* **Supplied records**:

§ §

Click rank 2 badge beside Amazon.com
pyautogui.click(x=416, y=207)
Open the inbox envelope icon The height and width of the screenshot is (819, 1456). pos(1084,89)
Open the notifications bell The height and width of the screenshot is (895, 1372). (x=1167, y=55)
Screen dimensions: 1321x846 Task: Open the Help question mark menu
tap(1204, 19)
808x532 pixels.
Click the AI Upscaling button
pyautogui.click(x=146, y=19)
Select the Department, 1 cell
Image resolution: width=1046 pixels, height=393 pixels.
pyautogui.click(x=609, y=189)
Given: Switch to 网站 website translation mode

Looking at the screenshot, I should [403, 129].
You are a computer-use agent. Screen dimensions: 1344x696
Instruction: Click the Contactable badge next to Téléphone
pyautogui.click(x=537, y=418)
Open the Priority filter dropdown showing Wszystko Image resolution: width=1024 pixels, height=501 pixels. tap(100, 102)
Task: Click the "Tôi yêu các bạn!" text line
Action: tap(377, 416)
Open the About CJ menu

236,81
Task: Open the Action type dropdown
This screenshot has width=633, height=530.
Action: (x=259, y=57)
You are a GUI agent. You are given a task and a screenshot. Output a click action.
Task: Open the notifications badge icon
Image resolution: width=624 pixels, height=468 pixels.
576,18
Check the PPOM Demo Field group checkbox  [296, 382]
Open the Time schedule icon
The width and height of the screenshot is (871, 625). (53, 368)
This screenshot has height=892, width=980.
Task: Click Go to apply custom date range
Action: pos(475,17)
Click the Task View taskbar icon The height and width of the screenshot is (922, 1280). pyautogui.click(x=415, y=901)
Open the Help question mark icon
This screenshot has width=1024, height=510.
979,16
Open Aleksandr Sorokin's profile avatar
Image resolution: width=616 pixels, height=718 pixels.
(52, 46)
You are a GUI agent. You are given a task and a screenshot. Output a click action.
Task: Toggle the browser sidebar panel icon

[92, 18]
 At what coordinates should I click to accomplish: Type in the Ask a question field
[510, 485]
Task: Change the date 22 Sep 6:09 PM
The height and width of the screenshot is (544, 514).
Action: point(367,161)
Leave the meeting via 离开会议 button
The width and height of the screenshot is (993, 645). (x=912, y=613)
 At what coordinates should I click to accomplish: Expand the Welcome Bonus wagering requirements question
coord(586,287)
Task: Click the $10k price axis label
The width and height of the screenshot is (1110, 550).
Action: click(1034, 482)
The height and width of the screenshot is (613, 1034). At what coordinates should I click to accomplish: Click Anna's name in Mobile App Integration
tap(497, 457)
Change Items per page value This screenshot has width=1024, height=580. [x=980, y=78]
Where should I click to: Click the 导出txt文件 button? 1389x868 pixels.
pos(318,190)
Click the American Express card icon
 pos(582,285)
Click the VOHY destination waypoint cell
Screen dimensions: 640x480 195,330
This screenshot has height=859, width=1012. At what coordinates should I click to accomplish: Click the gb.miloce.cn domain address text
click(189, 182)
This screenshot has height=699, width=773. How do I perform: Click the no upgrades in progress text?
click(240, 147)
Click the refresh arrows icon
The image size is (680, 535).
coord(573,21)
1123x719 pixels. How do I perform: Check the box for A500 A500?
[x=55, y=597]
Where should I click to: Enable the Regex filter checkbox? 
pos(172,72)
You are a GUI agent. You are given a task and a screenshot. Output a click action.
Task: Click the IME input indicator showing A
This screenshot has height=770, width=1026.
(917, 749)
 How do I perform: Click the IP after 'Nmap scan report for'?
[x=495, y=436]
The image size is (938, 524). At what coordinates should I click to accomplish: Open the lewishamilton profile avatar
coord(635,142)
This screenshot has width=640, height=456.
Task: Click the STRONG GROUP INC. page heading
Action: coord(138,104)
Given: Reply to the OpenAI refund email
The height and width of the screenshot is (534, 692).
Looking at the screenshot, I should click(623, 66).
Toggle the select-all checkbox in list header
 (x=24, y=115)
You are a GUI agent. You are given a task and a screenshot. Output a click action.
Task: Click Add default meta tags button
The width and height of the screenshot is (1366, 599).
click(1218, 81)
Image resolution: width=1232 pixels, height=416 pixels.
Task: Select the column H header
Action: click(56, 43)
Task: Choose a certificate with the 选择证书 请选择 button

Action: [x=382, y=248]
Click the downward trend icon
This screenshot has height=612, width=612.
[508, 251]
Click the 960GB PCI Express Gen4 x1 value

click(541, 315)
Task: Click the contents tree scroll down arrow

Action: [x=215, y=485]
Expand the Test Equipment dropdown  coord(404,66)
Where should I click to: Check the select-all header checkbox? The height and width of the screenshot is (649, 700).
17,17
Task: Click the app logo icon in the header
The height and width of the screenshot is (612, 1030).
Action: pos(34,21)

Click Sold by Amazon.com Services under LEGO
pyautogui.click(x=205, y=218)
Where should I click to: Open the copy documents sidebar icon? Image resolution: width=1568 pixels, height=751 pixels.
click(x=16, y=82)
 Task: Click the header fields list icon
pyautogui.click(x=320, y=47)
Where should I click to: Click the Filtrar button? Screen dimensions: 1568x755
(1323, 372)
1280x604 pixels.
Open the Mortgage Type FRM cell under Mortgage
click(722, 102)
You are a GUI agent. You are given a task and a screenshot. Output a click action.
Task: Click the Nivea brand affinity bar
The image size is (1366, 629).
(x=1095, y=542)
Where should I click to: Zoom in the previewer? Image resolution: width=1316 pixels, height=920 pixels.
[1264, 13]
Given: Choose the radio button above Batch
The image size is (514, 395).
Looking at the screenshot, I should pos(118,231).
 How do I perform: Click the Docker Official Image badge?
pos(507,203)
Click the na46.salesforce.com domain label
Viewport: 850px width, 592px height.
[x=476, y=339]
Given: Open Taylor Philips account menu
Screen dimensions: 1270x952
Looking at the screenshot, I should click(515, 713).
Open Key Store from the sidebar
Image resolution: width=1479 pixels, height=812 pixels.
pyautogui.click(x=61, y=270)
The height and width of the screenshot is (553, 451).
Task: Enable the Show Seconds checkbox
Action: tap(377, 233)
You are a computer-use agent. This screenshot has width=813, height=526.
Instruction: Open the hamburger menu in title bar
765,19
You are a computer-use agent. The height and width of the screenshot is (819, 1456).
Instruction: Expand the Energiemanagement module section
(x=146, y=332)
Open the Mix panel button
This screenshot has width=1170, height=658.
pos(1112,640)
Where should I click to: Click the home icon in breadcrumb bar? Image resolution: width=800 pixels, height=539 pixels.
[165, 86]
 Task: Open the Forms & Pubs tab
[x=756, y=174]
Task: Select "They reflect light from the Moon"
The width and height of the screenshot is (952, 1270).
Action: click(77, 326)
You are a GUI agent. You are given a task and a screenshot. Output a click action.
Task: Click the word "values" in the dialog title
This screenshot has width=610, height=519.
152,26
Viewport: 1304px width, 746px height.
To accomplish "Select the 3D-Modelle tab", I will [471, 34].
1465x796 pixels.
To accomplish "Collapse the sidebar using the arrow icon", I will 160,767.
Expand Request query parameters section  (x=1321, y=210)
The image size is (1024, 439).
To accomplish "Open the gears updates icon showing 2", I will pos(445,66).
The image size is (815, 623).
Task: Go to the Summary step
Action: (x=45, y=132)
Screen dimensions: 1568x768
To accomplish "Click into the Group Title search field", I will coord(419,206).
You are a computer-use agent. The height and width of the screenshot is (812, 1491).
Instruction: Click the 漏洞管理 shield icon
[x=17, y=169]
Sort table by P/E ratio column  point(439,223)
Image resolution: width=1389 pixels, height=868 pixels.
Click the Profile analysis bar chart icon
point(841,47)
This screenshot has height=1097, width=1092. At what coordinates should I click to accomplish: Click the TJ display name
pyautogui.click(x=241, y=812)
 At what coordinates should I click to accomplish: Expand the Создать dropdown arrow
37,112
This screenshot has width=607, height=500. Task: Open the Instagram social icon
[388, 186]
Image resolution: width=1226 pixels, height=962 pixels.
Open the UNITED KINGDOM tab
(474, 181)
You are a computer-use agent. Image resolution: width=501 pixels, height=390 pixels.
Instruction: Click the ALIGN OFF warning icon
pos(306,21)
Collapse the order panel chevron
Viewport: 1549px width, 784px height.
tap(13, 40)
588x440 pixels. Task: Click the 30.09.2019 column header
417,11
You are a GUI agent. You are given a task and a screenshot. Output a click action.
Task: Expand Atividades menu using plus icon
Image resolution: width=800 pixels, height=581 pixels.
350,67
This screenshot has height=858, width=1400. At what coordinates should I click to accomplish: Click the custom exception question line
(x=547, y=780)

§ §

Extract the items exactly, starting at the beginning and continuing up to and including the line with "pyautogui.click(x=146, y=19)".

Click rank 2 badge beside Amazon.com
pyautogui.click(x=416, y=207)
Open the inbox envelope icon The height and width of the screenshot is (819, 1456). pos(1084,89)
Open the notifications bell The height and width of the screenshot is (895, 1372). (x=1167, y=55)
Screen dimensions: 1321x846 Task: Open the Help question mark menu
tap(1204, 19)
808x532 pixels.
Click the AI Upscaling button
pyautogui.click(x=146, y=19)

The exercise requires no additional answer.